PHOENIX (3TV/CBS 5) -- Arizona's survivors of the September 11th attack on the World Trade Center find themselves at an increased risk from a different danger: COVID-19.

"It's scary," said Theresa Scott, a Phoenix resident who worked on Wall Street just blocks away from where the World Trade Center collapsed. "It's scary anyways because we still don't know the effects of 9/11. We're still all finding this out, right?"

Scott was supposed to be commuting right underneath the World Trade Center on 9/11, but something told her to get off the train and go back home.
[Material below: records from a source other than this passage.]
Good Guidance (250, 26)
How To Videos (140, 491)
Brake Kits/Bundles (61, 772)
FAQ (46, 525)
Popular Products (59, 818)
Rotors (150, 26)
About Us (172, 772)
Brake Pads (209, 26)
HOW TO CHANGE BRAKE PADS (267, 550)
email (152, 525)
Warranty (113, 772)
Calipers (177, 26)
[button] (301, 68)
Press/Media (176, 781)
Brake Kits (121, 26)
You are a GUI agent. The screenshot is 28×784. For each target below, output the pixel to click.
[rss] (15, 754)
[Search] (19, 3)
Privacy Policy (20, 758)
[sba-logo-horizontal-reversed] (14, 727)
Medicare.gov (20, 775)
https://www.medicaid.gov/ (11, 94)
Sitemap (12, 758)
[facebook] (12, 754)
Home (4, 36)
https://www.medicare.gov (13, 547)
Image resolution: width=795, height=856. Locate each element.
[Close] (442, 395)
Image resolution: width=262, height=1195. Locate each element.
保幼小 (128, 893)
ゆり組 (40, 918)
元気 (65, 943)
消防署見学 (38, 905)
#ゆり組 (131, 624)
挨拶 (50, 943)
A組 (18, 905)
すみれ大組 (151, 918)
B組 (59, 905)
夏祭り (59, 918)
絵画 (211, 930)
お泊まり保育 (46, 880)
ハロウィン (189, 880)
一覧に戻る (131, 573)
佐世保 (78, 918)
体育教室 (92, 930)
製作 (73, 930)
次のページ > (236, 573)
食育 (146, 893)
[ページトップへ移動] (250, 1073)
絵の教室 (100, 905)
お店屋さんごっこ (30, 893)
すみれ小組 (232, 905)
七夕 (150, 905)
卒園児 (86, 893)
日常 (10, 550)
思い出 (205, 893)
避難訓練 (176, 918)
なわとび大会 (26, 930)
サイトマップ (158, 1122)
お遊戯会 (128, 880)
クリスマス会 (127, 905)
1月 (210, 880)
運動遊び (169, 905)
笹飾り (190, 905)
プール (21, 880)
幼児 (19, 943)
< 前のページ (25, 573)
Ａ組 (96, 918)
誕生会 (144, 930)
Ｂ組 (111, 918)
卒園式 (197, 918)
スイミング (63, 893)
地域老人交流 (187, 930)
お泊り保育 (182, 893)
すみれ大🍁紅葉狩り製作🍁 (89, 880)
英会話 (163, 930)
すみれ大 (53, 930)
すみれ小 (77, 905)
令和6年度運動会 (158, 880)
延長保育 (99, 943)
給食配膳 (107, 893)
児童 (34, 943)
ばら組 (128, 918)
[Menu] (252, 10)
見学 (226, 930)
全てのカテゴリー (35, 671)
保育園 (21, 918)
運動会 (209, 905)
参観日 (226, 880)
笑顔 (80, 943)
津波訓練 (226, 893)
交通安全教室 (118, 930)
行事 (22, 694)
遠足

"Calling into work to say you know I 'm going to be a little late, I'm not sure if I need to be out, I just feel something's wrong," Scott said. Scott would watch the towers fall from her apartment building's rooftop in Brooklyn.

"We didn't know what was going on at that time... Just, that how could that be?"

But even after avoiding the terror of the plummeting towers, a different danger floated in the air when Scott went back to work on Wall Street.

"It smelled like a combination of burnt bodies and plastic and iron," Scott said.

A cloud of toxic dust clung to Manhattan, and it would eventually lead to serious breathing issues and cancer for many of those that worked and lived around the World Trade Center site.

"Three-hundred-thousand office workers, and students, and teachers who came back because the government assured us it was safe. Well, that was a big problem, and that's how they all got sick," said Michael Barasch, a partner at Barasch and McGarry Law Firm, which represents 9/11 victims.

And nearly two decades later, the people that survived the attacks of 9/11 are now fighting to make it through the COVID-19 pandemic -- their cancer and breathing issues making the diagnosis even deadlier.

"Your immune system is shot, or your lungs can't fight off the virus. And that's why we're seeing so many people in the 9/11 community die of COVID-19," Barasch said.

Barasch estimates that there are hundreds of 9/11 survivors like Scott who are living in Arizona.

"We're high risk," Scott said.

Scott says she now deals with asthma and sleep apnea and fears catching the coronavirus amid Arizona's spike in cases -- a survivor of one American tragedy, simply trying to live through another.

"It's a fear," Scott said. "It's a reality."